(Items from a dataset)
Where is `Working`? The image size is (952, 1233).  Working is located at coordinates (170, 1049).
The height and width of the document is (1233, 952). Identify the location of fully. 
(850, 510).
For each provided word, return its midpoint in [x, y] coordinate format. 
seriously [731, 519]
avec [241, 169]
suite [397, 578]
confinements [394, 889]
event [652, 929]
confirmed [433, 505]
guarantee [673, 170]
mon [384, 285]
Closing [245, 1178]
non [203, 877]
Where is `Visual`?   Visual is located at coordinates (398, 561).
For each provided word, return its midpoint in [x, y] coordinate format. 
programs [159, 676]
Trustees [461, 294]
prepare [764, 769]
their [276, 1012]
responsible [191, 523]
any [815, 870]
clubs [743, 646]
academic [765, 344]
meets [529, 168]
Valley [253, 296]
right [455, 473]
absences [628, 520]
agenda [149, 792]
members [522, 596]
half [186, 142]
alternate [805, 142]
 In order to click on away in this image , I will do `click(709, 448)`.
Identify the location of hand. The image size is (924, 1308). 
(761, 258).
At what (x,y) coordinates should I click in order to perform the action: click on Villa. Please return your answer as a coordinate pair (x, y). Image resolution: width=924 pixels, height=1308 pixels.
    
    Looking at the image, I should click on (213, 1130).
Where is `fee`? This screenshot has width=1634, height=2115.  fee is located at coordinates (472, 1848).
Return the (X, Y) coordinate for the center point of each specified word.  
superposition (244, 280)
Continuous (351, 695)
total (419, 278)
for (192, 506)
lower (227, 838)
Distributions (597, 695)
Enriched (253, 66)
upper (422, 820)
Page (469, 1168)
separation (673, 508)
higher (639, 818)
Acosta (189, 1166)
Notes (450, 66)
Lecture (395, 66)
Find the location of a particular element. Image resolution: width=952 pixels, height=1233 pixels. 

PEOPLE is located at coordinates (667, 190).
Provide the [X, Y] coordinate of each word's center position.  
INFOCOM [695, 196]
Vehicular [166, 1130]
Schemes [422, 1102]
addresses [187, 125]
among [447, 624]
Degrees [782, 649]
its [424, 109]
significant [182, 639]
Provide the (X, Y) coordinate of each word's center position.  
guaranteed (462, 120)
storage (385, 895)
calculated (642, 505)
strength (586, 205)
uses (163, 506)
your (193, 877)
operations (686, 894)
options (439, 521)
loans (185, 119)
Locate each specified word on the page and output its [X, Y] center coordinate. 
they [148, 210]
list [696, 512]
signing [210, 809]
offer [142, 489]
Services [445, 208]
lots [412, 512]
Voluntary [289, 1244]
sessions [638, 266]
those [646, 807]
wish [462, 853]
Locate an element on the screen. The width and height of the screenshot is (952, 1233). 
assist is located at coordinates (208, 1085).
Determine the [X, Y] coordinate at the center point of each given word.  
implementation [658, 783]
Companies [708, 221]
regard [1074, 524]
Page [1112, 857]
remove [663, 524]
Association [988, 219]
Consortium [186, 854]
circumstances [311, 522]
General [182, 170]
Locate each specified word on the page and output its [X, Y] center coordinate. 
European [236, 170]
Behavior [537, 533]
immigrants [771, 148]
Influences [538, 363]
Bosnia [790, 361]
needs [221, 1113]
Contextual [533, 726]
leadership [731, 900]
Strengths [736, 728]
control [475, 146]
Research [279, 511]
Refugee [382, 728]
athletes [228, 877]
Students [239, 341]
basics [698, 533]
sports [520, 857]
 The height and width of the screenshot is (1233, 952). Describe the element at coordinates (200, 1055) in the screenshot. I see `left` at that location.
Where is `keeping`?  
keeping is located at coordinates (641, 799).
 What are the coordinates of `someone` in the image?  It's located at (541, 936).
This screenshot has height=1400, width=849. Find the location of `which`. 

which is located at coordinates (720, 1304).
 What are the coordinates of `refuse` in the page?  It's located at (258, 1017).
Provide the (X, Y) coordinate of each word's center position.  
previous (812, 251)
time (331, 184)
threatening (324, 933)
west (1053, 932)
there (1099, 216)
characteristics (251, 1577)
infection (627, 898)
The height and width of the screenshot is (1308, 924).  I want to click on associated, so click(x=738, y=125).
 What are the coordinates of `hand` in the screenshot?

● Directions for this task
Format all of the rows above as a numbered list, omitting any blank lines.

● Right answer
1. Where is `Working`? The image size is (952, 1233).  Working is located at coordinates (170, 1049).
2. The height and width of the document is (1233, 952). Identify the location of fully. 
3. (850, 510).
4. For each provided word, return its midpoint in [x, y] coordinate format. 
5. seriously [731, 519]
6. avec [241, 169]
7. suite [397, 578]
8. confinements [394, 889]
9. event [652, 929]
10. confirmed [433, 505]
11. guarantee [673, 170]
12. mon [384, 285]
13. Closing [245, 1178]
14. non [203, 877]
15. Where is `Visual`?   Visual is located at coordinates (398, 561).
16. For each provided word, return its midpoint in [x, y] coordinate format. 
17. programs [159, 676]
18. Trustees [461, 294]
19. prepare [764, 769]
20. their [276, 1012]
21. responsible [191, 523]
22. any [815, 870]
23. clubs [743, 646]
24. academic [765, 344]
25. meets [529, 168]
26. Valley [253, 296]
27. right [455, 473]
28. absences [628, 520]
29. agenda [149, 792]
30. members [522, 596]
31. half [186, 142]
32. alternate [805, 142]
33.  In order to click on away in this image , I will do `click(709, 448)`.
34. Identify the location of hand. The image size is (924, 1308). 
35. (761, 258).
36. At what (x,y) coordinates should I click in order to perform the action: click on Villa. Please return your answer as a coordinate pair (x, y). Image resolution: width=924 pixels, height=1308 pixels.
37.     Looking at the image, I should click on (213, 1130).
38. Where is `fee`? This screenshot has width=1634, height=2115.  fee is located at coordinates (472, 1848).
39. Return the (X, Y) coordinate for the center point of each specified word.  
40. superposition (244, 280)
41. Continuous (351, 695)
42. total (419, 278)
43. for (192, 506)
44. lower (227, 838)
45. Distributions (597, 695)
46. Enriched (253, 66)
47. upper (422, 820)
48. Page (469, 1168)
49. separation (673, 508)
50. higher (639, 818)
51. Acosta (189, 1166)
52. Notes (450, 66)
53. Lecture (395, 66)
54. Find the location of a particular element. Image resolution: width=952 pixels, height=1233 pixels. 
55. PEOPLE is located at coordinates (667, 190).
56. Provide the [X, Y] coordinate of each word's center position.  
57. INFOCOM [695, 196]
58. Vehicular [166, 1130]
59. Schemes [422, 1102]
60. addresses [187, 125]
61. among [447, 624]
62. Degrees [782, 649]
63. its [424, 109]
64. significant [182, 639]
65. Provide the (X, Y) coordinate of each word's center position.  
66. guaranteed (462, 120)
67. storage (385, 895)
68. calculated (642, 505)
69. strength (586, 205)
70. uses (163, 506)
71. your (193, 877)
72. operations (686, 894)
73. options (439, 521)
74. loans (185, 119)
75. Locate each specified word on the page and output its [X, Y] center coordinate. 
76. they [148, 210]
77. list [696, 512]
78. signing [210, 809]
79. offer [142, 489]
80. Services [445, 208]
81. lots [412, 512]
82. Voluntary [289, 1244]
83. sessions [638, 266]
84. those [646, 807]
85. wish [462, 853]
86. Locate an element on the screen. The width and height of the screenshot is (952, 1233). 
87. assist is located at coordinates (208, 1085).
88. Determine the [X, Y] coordinate at the center point of each given word.  
89. implementation [658, 783]
90. Companies [708, 221]
91. regard [1074, 524]
92. Page [1112, 857]
93. remove [663, 524]
94. Association [988, 219]
95. Consortium [186, 854]
96. circumstances [311, 522]
97. General [182, 170]
98. Locate each specified word on the page and output its [X, Y] center coordinate. 
99. European [236, 170]
100. Behavior [537, 533]
101. immigrants [771, 148]
102. Influences [538, 363]
103. Bosnia [790, 361]
104. needs [221, 1113]
105. Contextual [533, 726]
106. leadership [731, 900]
107. Strengths [736, 728]
108. control [475, 146]
109. Research [279, 511]
110. Refugee [382, 728]
111. athletes [228, 877]
112. Students [239, 341]
113. basics [698, 533]
114. sports [520, 857]
115.  The height and width of the screenshot is (1233, 952). Describe the element at coordinates (200, 1055) in the screenshot. I see `left` at that location.
116. Where is `keeping`?  
117. keeping is located at coordinates (641, 799).
118.  What are the coordinates of `someone` in the image?  It's located at (541, 936).
119. This screenshot has height=1400, width=849. Find the location of `which`. 
120. which is located at coordinates (720, 1304).
121.  What are the coordinates of `refuse` in the page?  It's located at (258, 1017).
122. Provide the (X, Y) coordinate of each word's center position.  
123. previous (812, 251)
124. time (331, 184)
125. threatening (324, 933)
126. west (1053, 932)
127. there (1099, 216)
128. characteristics (251, 1577)
129. infection (627, 898)
130. The height and width of the screenshot is (1308, 924).  I want to click on associated, so click(x=738, y=125).
131.  What are the coordinates of `hand` in the screenshot?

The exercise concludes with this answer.